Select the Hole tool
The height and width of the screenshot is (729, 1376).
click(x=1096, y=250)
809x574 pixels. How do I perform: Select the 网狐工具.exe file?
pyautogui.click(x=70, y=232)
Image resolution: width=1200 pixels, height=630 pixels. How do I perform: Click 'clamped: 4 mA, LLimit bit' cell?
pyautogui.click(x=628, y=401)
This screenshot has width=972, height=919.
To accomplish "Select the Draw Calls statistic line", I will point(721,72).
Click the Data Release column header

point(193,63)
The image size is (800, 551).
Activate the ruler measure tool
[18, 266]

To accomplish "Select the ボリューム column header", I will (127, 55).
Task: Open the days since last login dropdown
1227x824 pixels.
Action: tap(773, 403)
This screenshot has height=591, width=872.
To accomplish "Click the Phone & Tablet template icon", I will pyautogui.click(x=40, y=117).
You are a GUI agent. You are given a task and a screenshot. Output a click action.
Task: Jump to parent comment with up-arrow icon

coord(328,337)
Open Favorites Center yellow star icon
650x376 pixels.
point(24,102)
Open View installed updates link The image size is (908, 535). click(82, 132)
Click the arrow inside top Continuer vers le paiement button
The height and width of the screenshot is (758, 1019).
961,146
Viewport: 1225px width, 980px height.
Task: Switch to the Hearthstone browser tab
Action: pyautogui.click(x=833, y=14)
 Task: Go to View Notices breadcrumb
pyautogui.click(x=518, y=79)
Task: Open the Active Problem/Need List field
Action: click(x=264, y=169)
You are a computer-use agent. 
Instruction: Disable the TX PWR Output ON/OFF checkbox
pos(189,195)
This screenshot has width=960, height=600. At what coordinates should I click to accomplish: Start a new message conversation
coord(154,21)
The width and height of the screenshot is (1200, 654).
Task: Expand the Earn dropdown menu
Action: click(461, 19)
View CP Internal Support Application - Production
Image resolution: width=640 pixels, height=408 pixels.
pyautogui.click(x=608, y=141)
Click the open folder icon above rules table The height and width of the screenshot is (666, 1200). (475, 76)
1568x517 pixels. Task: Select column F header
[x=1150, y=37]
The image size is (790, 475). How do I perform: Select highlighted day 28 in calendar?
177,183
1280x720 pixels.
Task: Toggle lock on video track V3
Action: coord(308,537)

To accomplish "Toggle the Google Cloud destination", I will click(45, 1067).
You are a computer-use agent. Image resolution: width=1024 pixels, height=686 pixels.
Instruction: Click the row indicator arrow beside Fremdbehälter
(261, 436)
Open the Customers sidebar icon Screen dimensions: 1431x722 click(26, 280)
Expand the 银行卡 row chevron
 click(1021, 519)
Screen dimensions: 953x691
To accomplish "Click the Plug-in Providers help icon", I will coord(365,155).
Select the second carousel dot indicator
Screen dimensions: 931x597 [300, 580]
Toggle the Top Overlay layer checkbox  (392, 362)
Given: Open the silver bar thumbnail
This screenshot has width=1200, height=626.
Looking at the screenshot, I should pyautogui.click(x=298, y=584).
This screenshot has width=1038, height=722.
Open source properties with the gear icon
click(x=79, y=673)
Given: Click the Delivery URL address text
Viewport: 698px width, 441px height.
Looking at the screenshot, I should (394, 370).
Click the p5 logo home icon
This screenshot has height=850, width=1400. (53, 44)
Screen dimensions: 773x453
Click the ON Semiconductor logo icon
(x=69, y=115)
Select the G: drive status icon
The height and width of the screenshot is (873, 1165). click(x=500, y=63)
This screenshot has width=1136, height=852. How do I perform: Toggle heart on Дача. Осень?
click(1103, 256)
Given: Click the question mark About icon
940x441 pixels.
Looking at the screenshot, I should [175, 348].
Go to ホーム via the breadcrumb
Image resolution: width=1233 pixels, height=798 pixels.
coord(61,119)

═══

— Directions —
Please set down the entire material above exactly as presented.

— Answer box —
Select the Hole tool
The height and width of the screenshot is (729, 1376).
click(x=1096, y=250)
809x574 pixels. How do I perform: Select the 网狐工具.exe file?
pyautogui.click(x=70, y=232)
Image resolution: width=1200 pixels, height=630 pixels. How do I perform: Click 'clamped: 4 mA, LLimit bit' cell?
pyautogui.click(x=628, y=401)
This screenshot has width=972, height=919.
To accomplish "Select the Draw Calls statistic line", I will point(721,72).
Click the Data Release column header

point(193,63)
The image size is (800, 551).
Activate the ruler measure tool
[18, 266]

To accomplish "Select the ボリューム column header", I will (127, 55).
Task: Open the days since last login dropdown
1227x824 pixels.
Action: tap(773, 403)
This screenshot has height=591, width=872.
To accomplish "Click the Phone & Tablet template icon", I will pyautogui.click(x=40, y=117).
You are a GUI agent. You are given a task and a screenshot. Output a click action.
Task: Jump to parent comment with up-arrow icon

coord(328,337)
Open Favorites Center yellow star icon
650x376 pixels.
point(24,102)
Open View installed updates link The image size is (908, 535). click(82, 132)
Click the arrow inside top Continuer vers le paiement button
The height and width of the screenshot is (758, 1019).
961,146
Viewport: 1225px width, 980px height.
Task: Switch to the Hearthstone browser tab
Action: pyautogui.click(x=833, y=14)
 Task: Go to View Notices breadcrumb
pyautogui.click(x=518, y=79)
Task: Open the Active Problem/Need List field
Action: click(x=264, y=169)
You are a computer-use agent. 
Instruction: Disable the TX PWR Output ON/OFF checkbox
pos(189,195)
This screenshot has width=960, height=600. At what coordinates should I click to accomplish: Start a new message conversation
coord(154,21)
The width and height of the screenshot is (1200, 654).
Task: Expand the Earn dropdown menu
Action: click(461, 19)
View CP Internal Support Application - Production
Image resolution: width=640 pixels, height=408 pixels.
pyautogui.click(x=608, y=141)
Click the open folder icon above rules table The height and width of the screenshot is (666, 1200). (475, 76)
1568x517 pixels. Task: Select column F header
[x=1150, y=37]
The image size is (790, 475). How do I perform: Select highlighted day 28 in calendar?
177,183
1280x720 pixels.
Task: Toggle lock on video track V3
Action: coord(308,537)

To accomplish "Toggle the Google Cloud destination", I will click(45, 1067).
You are a computer-use agent. Image resolution: width=1024 pixels, height=686 pixels.
Instruction: Click the row indicator arrow beside Fremdbehälter
(261, 436)
Open the Customers sidebar icon Screen dimensions: 1431x722 click(26, 280)
Expand the 银行卡 row chevron
 click(1021, 519)
Screen dimensions: 953x691
To accomplish "Click the Plug-in Providers help icon", I will coord(365,155).
Select the second carousel dot indicator
Screen dimensions: 931x597 [300, 580]
Toggle the Top Overlay layer checkbox  (392, 362)
Given: Open the silver bar thumbnail
This screenshot has width=1200, height=626.
Looking at the screenshot, I should pyautogui.click(x=298, y=584).
This screenshot has width=1038, height=722.
Open source properties with the gear icon
click(x=79, y=673)
Given: Click the Delivery URL address text
Viewport: 698px width, 441px height.
Looking at the screenshot, I should (394, 370).
Click the p5 logo home icon
This screenshot has height=850, width=1400. (53, 44)
Screen dimensions: 773x453
Click the ON Semiconductor logo icon
(x=69, y=115)
Select the G: drive status icon
The height and width of the screenshot is (873, 1165). click(x=500, y=63)
This screenshot has width=1136, height=852. How do I perform: Toggle heart on Дача. Осень?
click(1103, 256)
Given: Click the question mark About icon
940x441 pixels.
Looking at the screenshot, I should [175, 348].
Go to ホーム via the breadcrumb
Image resolution: width=1233 pixels, height=798 pixels.
coord(61,119)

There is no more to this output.